Collected data
________________________________________
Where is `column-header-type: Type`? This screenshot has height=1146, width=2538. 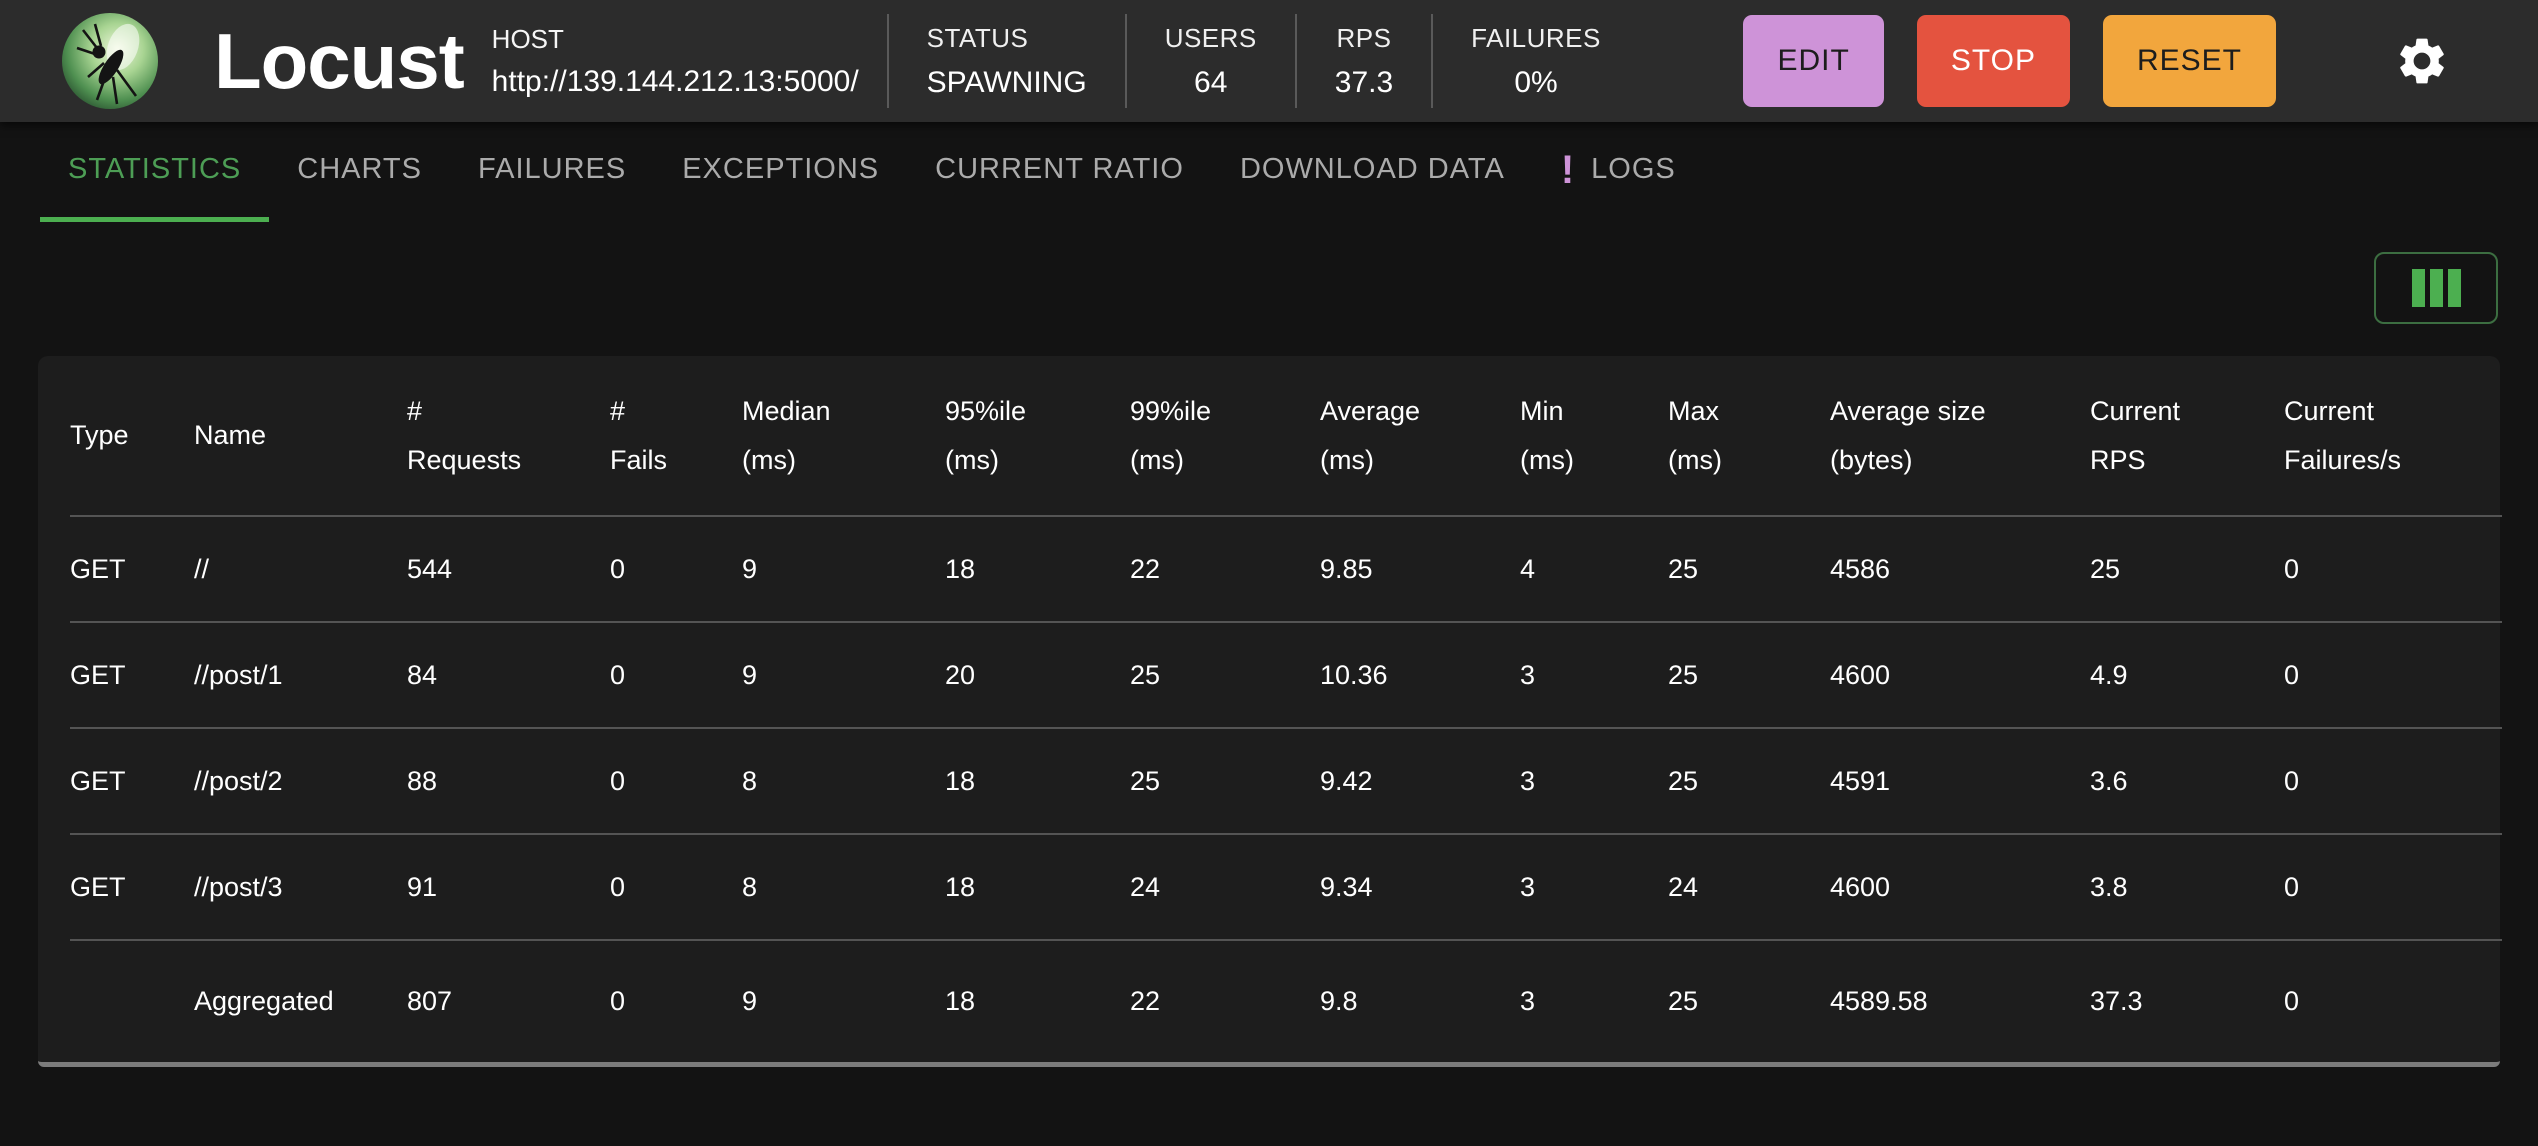 column-header-type: Type is located at coordinates (100, 436).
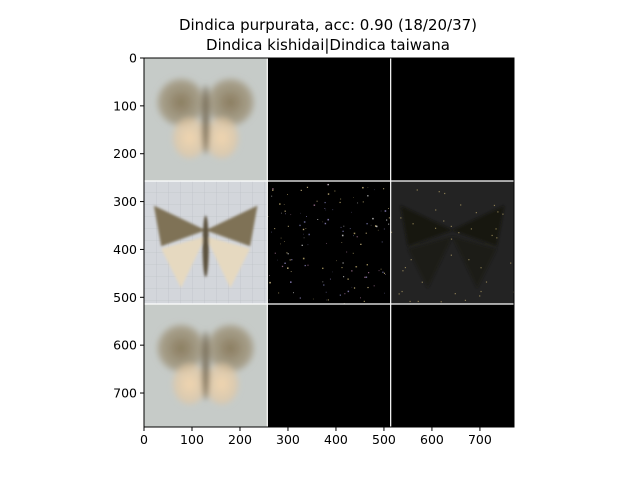 This screenshot has width=640, height=480. I want to click on x-tick-label: 0, so click(144, 440).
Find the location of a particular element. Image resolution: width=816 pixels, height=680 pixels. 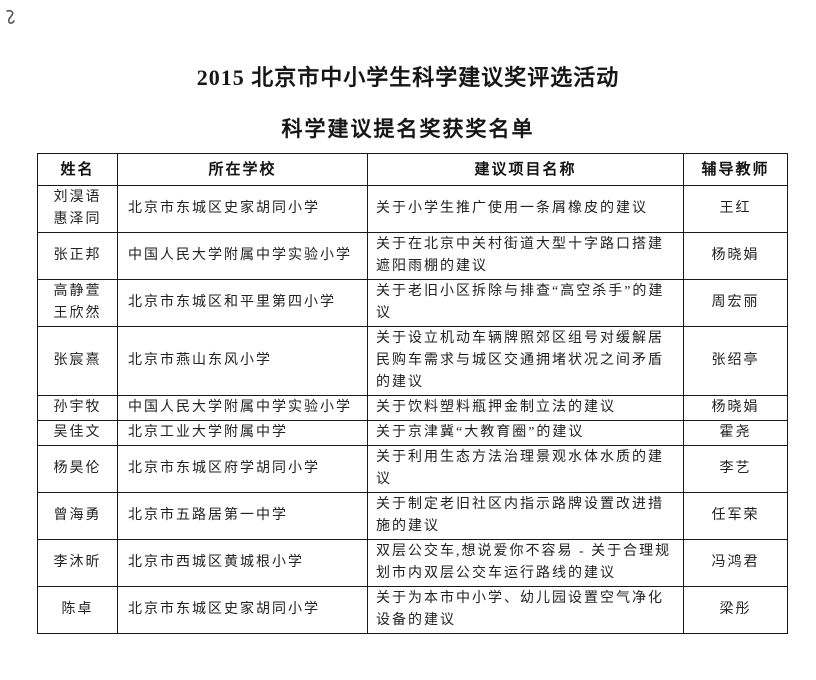

cell-project: 关于小学生推广使用一条屑橡皮的建议 is located at coordinates (526, 209).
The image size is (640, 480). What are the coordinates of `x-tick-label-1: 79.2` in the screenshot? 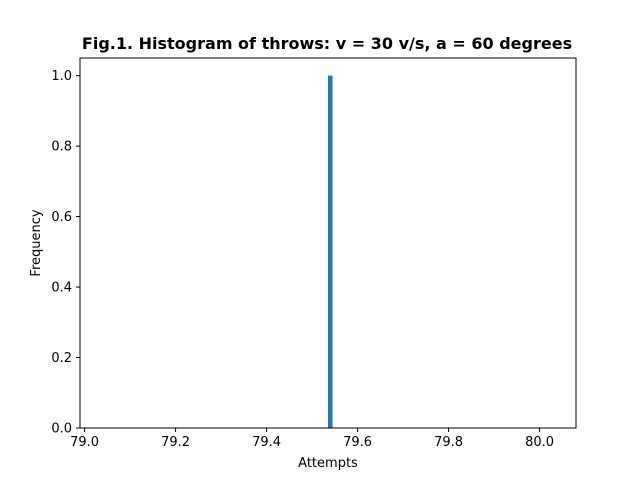 It's located at (176, 442).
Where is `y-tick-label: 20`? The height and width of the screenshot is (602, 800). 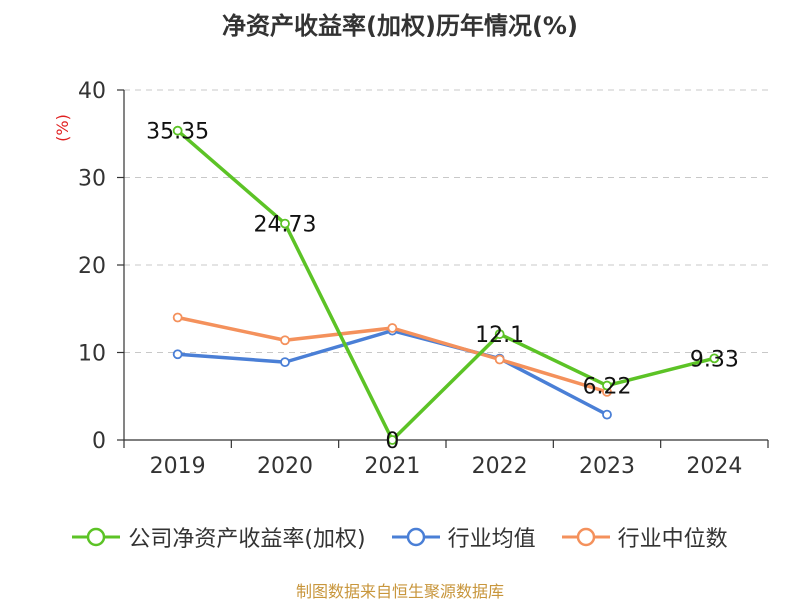 y-tick-label: 20 is located at coordinates (92, 266).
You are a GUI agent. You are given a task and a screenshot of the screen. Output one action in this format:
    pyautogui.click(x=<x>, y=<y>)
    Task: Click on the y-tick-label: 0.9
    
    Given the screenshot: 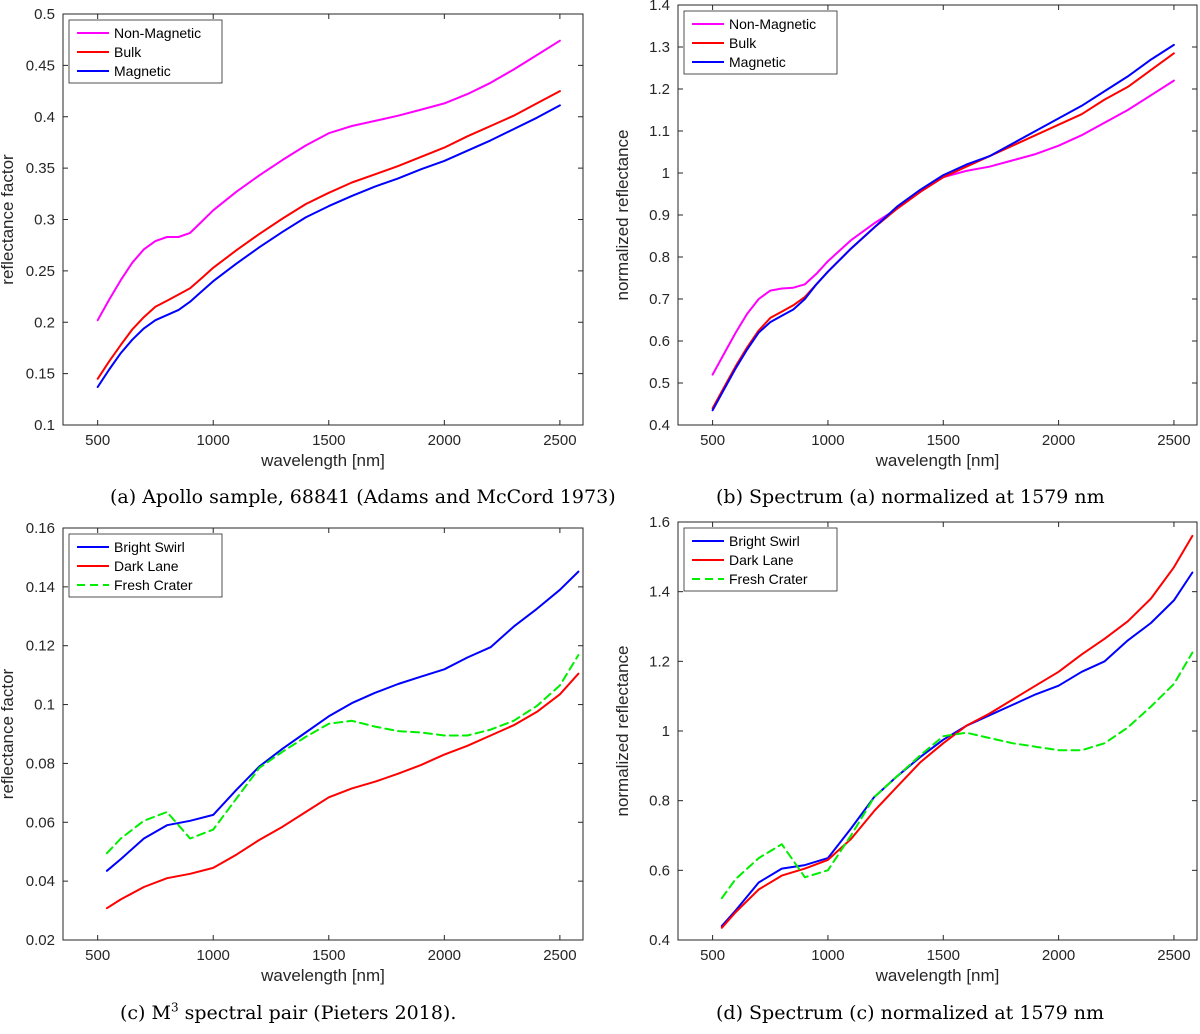 What is the action you would take?
    pyautogui.click(x=660, y=216)
    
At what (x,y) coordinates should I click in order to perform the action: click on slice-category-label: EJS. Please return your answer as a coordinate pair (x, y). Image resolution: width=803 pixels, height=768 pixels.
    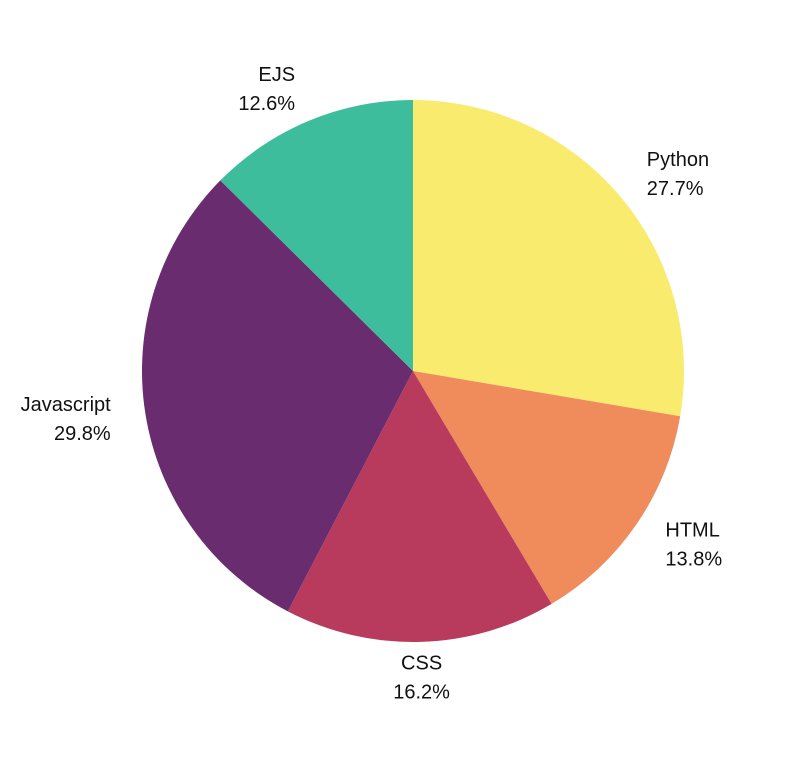
    Looking at the image, I should click on (276, 75).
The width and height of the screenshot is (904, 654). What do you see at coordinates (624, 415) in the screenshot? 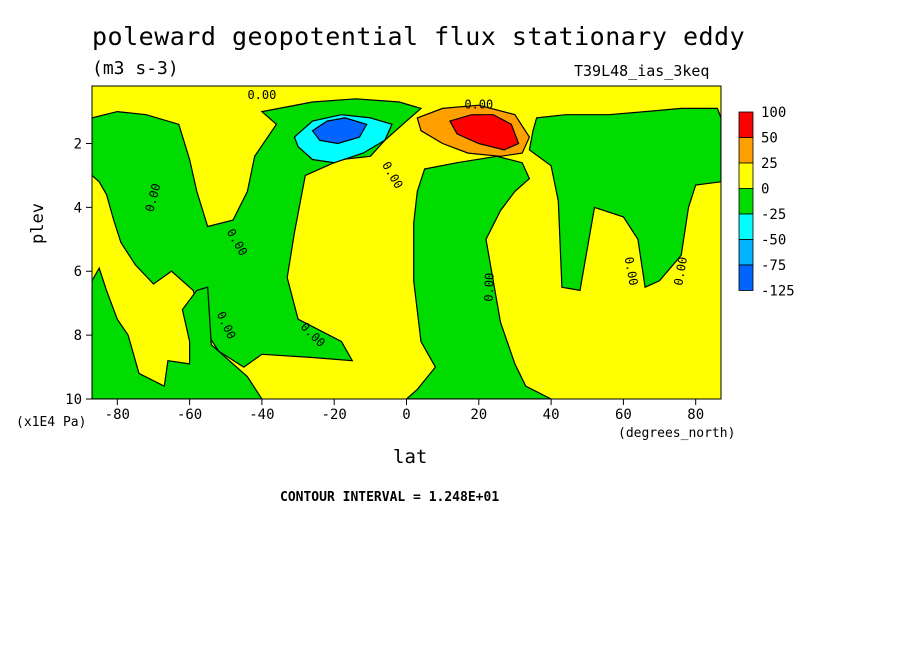
I see `x-tick-label: 60` at bounding box center [624, 415].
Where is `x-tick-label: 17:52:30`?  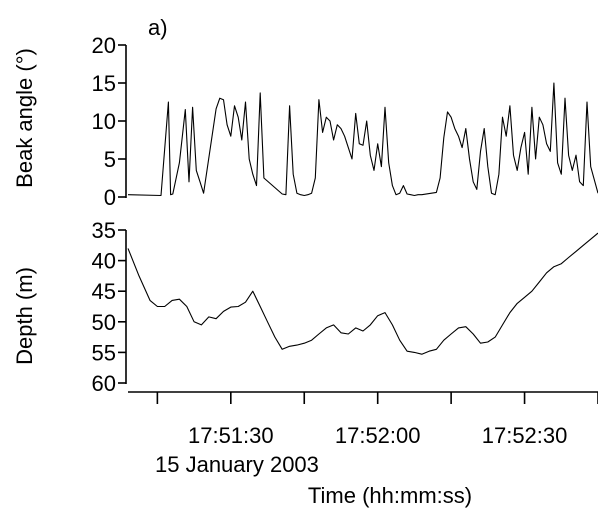 x-tick-label: 17:52:30 is located at coordinates (525, 436).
________________________________________
▸ **YOUR TASK**:
Please show every line of the listing above that contains the word "should".

▸ **EXERCISE ANSWER**:
At what (x,y) coordinates should I click in order to perform the action: click on slice-category-label: EJS. Please return your answer as a coordinate pair (x, y). Image resolution: width=803 pixels, height=768 pixels.
    Looking at the image, I should click on (276, 75).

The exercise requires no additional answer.